*** Stored data Section Begins ***

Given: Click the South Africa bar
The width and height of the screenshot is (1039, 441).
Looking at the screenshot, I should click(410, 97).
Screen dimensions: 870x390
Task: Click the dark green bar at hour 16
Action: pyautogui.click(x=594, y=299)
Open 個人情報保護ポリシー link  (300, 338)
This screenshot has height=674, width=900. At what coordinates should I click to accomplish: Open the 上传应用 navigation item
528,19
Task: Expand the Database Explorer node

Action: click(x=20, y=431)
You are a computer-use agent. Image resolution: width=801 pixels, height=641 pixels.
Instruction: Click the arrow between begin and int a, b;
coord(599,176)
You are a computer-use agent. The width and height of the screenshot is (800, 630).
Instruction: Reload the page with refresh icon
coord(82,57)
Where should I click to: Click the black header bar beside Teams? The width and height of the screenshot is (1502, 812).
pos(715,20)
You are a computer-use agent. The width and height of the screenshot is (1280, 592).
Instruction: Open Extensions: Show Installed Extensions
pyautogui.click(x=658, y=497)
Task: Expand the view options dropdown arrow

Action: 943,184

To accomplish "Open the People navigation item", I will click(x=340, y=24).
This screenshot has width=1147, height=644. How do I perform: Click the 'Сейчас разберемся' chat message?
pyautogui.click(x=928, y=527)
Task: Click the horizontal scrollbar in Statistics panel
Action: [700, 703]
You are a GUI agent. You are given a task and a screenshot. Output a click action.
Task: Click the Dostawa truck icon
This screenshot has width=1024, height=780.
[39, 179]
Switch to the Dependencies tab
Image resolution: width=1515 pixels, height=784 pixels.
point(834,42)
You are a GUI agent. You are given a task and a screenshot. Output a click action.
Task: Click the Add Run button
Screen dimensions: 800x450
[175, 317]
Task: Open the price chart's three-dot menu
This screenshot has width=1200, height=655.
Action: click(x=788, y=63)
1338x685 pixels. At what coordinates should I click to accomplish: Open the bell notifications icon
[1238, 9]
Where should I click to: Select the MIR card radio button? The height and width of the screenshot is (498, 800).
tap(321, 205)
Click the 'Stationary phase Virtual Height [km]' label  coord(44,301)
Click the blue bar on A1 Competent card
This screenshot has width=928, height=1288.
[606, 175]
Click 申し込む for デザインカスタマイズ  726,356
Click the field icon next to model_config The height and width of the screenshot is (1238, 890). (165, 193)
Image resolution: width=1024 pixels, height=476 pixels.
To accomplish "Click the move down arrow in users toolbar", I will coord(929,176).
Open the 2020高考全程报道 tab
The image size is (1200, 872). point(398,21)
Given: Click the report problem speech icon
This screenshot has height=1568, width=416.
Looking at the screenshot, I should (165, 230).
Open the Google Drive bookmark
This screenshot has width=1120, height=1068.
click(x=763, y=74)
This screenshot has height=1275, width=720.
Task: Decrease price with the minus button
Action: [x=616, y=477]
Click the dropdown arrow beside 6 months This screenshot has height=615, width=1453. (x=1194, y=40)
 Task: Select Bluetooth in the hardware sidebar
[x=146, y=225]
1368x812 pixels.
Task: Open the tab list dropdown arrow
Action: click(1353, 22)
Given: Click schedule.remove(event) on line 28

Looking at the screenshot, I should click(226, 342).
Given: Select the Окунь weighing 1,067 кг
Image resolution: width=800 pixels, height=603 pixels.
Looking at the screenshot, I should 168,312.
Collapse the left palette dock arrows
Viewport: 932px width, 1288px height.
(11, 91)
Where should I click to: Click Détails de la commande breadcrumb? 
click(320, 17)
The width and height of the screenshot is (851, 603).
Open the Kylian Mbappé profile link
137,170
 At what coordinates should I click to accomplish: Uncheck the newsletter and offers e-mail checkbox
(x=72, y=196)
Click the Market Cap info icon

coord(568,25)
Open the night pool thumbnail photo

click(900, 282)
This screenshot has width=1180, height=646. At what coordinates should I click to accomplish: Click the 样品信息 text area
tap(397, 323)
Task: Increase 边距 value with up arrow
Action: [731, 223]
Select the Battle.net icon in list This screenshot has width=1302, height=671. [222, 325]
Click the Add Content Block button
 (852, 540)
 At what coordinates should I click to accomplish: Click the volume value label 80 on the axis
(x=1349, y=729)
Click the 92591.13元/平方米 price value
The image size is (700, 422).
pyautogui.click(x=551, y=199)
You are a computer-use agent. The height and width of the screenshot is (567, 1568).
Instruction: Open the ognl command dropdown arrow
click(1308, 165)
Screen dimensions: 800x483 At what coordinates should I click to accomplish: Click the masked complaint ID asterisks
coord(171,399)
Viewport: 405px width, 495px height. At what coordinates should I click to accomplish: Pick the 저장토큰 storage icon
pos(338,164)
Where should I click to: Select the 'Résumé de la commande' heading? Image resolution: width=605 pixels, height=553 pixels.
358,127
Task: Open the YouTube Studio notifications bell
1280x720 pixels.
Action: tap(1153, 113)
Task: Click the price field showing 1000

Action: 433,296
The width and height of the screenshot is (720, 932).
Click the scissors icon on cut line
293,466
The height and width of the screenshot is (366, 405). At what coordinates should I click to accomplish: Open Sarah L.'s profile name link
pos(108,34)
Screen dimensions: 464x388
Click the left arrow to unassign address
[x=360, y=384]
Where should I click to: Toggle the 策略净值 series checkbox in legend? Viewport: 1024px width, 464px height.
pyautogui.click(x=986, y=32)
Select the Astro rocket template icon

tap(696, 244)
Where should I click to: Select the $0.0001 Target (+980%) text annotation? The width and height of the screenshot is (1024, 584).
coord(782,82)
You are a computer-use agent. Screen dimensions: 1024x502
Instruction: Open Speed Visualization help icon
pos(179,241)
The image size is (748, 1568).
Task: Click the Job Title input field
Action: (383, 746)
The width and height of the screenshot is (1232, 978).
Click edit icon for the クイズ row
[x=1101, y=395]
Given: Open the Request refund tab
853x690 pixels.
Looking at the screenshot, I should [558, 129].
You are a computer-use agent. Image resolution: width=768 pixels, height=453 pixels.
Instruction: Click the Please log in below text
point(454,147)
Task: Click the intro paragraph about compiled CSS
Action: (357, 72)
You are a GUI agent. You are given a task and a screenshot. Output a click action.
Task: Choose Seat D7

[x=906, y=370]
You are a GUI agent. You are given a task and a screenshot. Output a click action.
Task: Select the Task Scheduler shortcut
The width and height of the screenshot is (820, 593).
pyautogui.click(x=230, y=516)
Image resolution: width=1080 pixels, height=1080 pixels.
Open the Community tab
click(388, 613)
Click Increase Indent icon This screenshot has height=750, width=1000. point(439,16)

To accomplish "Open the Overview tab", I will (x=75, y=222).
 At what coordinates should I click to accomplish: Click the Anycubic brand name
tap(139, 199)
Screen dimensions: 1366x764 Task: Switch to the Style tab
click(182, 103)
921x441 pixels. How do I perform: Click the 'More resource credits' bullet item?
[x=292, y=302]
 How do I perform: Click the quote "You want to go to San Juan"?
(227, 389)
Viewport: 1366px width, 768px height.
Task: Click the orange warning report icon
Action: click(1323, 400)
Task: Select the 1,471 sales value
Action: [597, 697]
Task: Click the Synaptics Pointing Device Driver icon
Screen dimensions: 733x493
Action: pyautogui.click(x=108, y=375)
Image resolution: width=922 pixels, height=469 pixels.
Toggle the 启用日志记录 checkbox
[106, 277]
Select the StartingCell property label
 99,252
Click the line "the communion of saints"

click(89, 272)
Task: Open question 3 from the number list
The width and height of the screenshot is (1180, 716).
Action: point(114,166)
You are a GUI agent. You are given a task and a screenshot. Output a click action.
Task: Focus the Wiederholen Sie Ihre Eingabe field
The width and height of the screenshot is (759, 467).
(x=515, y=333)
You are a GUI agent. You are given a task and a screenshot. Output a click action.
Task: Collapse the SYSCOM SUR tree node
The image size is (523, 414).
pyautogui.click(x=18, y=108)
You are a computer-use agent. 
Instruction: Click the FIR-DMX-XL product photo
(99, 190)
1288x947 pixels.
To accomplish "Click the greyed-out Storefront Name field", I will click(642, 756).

*** Stored data Section Ends ***

Instructions for the task:
Restate, word for word and without additions, every line from the top of the listing above through the line that contains "Open 個人情報保護ポリシー link".

Answer box:
Given: Click the South Africa bar
The width and height of the screenshot is (1039, 441).
Looking at the screenshot, I should click(410, 97).
Screen dimensions: 870x390
Task: Click the dark green bar at hour 16
Action: pyautogui.click(x=594, y=299)
Open 個人情報保護ポリシー link  (300, 338)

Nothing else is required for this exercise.